Tuesday, July 15, 2008

NJ Pass scores plus Autism the Musical make for a crying mommy

Warning! Major Vent!

So Dino Boy just finished first grade. He had to take a test. The NJ Pass...I hate tests. Well, I don't hate tests, I liked school. I loved college and learning and tests- well, cause I was pretty good at telling the teacher what they wanted to hear- I got A's and even became a teacher.

But now, I hate tests. I remember, vaguely, the week that Dino Boy had to take this test. He was nervous, scared even. But then they decided not to give him the test with the class. He got to take it on random days with the school counselor. He was still nervous of course but he didn't know when he was gonna take the test so he couldn't panic ahead of time. I thought this would help him.

I didn't focus on the test. Just try, hell, just try to sit. That is all I care about.

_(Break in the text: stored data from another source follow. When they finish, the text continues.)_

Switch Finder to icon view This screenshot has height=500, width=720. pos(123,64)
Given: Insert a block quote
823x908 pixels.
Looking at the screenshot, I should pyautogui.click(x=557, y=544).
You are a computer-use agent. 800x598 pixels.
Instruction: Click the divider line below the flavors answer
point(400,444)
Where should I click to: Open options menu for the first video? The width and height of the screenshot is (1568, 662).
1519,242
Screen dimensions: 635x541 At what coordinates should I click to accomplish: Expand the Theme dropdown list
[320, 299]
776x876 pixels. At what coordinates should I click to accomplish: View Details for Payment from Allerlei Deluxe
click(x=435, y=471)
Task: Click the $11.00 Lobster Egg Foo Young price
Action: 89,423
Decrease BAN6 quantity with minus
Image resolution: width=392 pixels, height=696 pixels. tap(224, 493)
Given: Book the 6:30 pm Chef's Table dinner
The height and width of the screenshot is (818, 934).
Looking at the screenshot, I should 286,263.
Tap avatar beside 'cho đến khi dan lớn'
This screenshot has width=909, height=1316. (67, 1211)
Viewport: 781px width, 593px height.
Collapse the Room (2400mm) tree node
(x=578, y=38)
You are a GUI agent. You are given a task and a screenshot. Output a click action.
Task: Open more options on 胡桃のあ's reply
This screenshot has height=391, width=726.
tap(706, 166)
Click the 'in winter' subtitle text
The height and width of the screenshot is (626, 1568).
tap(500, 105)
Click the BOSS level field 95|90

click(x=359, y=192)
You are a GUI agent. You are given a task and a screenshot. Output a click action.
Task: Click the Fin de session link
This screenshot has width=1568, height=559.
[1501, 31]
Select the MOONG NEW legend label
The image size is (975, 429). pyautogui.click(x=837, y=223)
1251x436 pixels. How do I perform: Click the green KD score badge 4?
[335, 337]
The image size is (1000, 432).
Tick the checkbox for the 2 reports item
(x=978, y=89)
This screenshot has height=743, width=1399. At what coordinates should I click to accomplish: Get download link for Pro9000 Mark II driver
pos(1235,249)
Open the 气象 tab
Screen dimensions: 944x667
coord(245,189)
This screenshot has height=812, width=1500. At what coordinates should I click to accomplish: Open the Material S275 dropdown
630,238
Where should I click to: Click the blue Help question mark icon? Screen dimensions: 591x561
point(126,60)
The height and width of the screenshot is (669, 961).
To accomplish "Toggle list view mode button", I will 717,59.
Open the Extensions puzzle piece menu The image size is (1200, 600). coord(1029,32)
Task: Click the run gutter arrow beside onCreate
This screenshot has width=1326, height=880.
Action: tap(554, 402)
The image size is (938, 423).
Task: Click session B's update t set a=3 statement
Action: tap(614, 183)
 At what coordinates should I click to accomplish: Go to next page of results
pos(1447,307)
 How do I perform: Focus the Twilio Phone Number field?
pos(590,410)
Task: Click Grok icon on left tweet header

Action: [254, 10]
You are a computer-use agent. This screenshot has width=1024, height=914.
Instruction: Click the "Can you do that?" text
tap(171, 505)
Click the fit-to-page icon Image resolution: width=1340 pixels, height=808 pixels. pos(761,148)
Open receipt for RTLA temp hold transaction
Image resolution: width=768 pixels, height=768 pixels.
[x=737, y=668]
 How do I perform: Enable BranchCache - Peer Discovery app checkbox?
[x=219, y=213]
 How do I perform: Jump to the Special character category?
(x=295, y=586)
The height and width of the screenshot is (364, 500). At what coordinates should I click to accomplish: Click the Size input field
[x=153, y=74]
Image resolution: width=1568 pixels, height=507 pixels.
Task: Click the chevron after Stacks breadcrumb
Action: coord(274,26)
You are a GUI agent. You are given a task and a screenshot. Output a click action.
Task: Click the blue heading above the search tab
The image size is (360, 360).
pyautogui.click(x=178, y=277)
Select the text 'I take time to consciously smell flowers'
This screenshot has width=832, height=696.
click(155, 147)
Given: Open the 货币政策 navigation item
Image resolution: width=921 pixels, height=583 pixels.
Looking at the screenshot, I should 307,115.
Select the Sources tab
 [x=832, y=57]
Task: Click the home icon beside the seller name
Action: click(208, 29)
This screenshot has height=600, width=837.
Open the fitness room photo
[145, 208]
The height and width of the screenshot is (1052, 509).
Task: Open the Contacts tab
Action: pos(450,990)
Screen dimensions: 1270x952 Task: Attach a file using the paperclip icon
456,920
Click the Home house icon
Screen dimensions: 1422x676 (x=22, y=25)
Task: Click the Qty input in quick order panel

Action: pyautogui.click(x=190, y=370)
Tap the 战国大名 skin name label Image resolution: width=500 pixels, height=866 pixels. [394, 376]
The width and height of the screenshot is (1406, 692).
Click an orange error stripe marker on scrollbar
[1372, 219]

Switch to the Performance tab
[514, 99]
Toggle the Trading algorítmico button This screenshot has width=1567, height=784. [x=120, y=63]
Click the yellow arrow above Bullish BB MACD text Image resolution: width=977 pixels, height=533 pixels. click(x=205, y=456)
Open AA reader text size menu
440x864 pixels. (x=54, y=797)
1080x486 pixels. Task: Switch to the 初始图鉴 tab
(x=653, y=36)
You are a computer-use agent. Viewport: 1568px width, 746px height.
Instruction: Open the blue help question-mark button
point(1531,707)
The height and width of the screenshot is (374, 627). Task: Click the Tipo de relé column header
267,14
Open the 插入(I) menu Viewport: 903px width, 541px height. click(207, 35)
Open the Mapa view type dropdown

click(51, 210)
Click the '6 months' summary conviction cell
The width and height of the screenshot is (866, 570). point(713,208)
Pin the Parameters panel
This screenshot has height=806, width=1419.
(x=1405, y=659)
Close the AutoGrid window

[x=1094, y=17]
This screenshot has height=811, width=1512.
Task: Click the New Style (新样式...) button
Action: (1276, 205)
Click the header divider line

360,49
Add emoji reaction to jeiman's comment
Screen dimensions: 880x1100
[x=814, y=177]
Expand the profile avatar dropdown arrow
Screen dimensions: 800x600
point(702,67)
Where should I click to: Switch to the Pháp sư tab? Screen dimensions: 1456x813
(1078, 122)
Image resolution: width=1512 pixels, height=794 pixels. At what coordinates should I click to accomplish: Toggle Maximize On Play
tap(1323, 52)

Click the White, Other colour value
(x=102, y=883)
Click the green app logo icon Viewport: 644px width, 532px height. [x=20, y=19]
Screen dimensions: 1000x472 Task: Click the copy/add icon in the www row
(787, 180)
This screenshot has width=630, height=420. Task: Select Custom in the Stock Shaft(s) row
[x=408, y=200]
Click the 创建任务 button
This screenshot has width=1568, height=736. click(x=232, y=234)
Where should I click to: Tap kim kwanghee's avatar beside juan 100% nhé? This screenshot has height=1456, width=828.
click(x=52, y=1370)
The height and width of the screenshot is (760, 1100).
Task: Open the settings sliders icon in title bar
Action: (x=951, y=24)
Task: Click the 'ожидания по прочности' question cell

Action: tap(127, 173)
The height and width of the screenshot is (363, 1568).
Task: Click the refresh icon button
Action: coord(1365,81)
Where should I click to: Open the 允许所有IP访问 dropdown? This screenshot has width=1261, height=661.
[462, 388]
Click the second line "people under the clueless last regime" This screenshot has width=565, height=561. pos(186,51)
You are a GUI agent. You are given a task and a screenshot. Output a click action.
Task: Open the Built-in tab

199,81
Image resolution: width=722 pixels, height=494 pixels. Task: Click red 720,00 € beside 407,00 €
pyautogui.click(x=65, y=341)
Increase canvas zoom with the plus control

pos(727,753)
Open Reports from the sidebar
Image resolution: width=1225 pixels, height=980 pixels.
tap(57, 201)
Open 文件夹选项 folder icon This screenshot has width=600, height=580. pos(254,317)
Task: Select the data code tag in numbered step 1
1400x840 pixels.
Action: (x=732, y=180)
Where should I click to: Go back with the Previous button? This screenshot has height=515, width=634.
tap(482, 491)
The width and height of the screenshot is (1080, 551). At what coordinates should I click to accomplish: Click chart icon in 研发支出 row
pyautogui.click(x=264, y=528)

Please Dino Boy be happy, don't panic, mommy doesn't care what the test says, I know you are brilliant and no one in the world knows more about dinosaurs than you, just, please, BREATHE.

And that is what I am telling myself now. Breathe. I am used to high test scores. I got them. My ADHD brother who flunked out of every class still ACED every standardized test that was put in front of him and to be frank he (Uncle Frog) is the smartest person I know. So Dino Boys scores? He did better in math than language arts. I knew that. He hates to read. He can't scan, his sight words are just gone, I try to review and get him to read but making him sit at the table is more than half the battle. ( We are working on this and hope exists) But still on the NJ pass overall scale of 1,2,3, he got a 1 Basic. Minimal skills... some areas better than others but none were really, well, passing.

Language arts. worse. Basic again, but this times in ways that I really don't get. I mean, he can recite a story to me tell me details days later. But he couldn't recite for a test? Was is that boring? Could he not fill in the bubble? He loves to be read to, he may not sit for it but it all gets in there....what happened?

I don't know whether to cry or throw the f*c>ing test out the f*c>ing window or say that Its ok, this was pre IEP, pre summer occupational therapy, pre my Asperger's book binge, pre internet support group. Next year he will have the same teacher(not yet sure if that is good or not) , an aide, speech, in school OT, maybe out of school OT too.

Should I care? Does school just suck?


For all of you joining in progress...down here.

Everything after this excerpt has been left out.